- Document
******
Friday 23 December 2016

Norway's Independence



Scotland is often compared to Norway - in terms of population, oil, geography, long coastline, domination by an external power and more...
Norway was for 430 years tied to a union (due to Royal manoeuvrings much like here in the UK) first with Denmark and then with Sweden) For centuries Copenhagen was the cultural and business capital. Some of the union worked well with Norway trading wood, fish to Denmark. Eventually though in 1905 , Norway negotiated a peaceful separation from Sweden. It is not possible that Norway would ever wish to go back! Norway has a long border with Sweden too (just like Scotland and England) and both countries appear to manage their own sovereignty.


The Union with Denmark lasted between 1388 – 1814) – 434 years.
“Known as the 400-Year-Night.” Norway joined the Kalmar Union of all the Nordic countries ( ) in 1388.
The KALMAR UNION 1388 - King Magnus VII ruled Norway to 1350 when his son became Haakon VI. He married Margaret, daughter of King Valdemar IV of Denmark. In 1379 his son Olaf IV, at ten, accession to both the thrones of Norway and Denmark led to a personal union. Olaf's mother, Queen Margaret, managed the affairs of Denmark and Norway and wanted a union with Sweden, by having Olaf elected to the Swedish throne. Olaf IV died suddenly in 1388 and Denmark and Norway crowned Margaret as a temporary ruler. Queen Margaret decided on Eric of Pomeria, grandson of her sister to be king. Thus at an all-Scandinavian meeting held at Kalmar, Eric was elected King of the Scandinavian countries. Royal politics resulted in personal unions between all the Nordic countries and the thrones of Norway, Denmark and Sweden were under the control of Queen Margaret - known as the KALMAR UNION. (In 1521 Sweden broke out of the UNION)



The "400-Year Night” - Norway remained in a union with Denmark until 1814, a total of 434 years. In the 19th century, the national romanticism was known as the "400-Year Night", since the kingdom’s entire royal, intellectual and administrative power was centred in Copenhagen Denmark. Denmark supported Norway's needs for grain and food supplies, while Norway supplied Denmark with timber, metal, and fish. A great famine of 1695–96 killed 10% of Norway's population. The harvest failed in Scandinavia at least nine times between 1740 and 1800, with great loss of life. After Denmark–Norway was attacked by the UK in the Battle of Copenhagen, it entered into an alliance with Napoleon. Denmark lost in 1814, and ceded Norway to the king of Sweden, while the old Norwegian provinces of Iceland, Greenland, and the Faroe Islands remained with the Danish crown. 

**Norway took this opportunity to declare independence and adopted a constitution based on American and French models, and elected the Crown Prince of Denmark and Norway, Christian Frederick king in 1814. This is the famous Syttende Mai (Seventeenth of May) holiday celebrated by Norwegians and is the Norwegian Constitution Day.
******
- Dataset excerpt
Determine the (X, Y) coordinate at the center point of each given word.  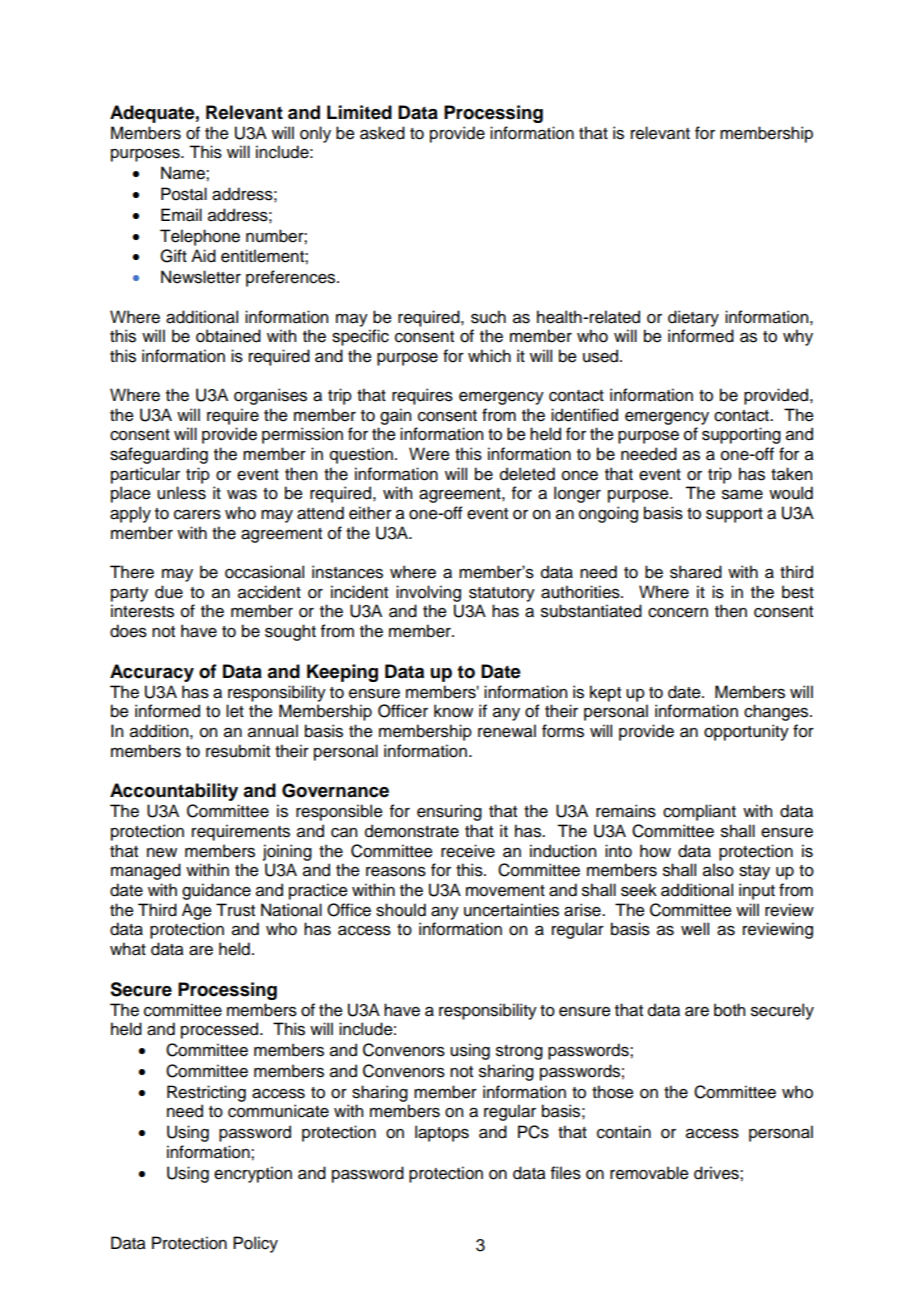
******
- Work to do
a) According to the Norway's Independence post, what proportion of Norway's population died in the great famine of 1695–96?
b) Please write out the stretch of the Norway's Independence post from "The Union with" through "( ) in 1388." word for word.
The data has no connection to the Norway's Independence post.

- Answers below
a) 10% of Norway's population.

b)
The Union with Denmark lasted between 1388 – 1814) – 434 years.
“Known as the 400-Year-Night.” Norway joined the Kalmar Union of all the Nordic countries ( ) in 1388.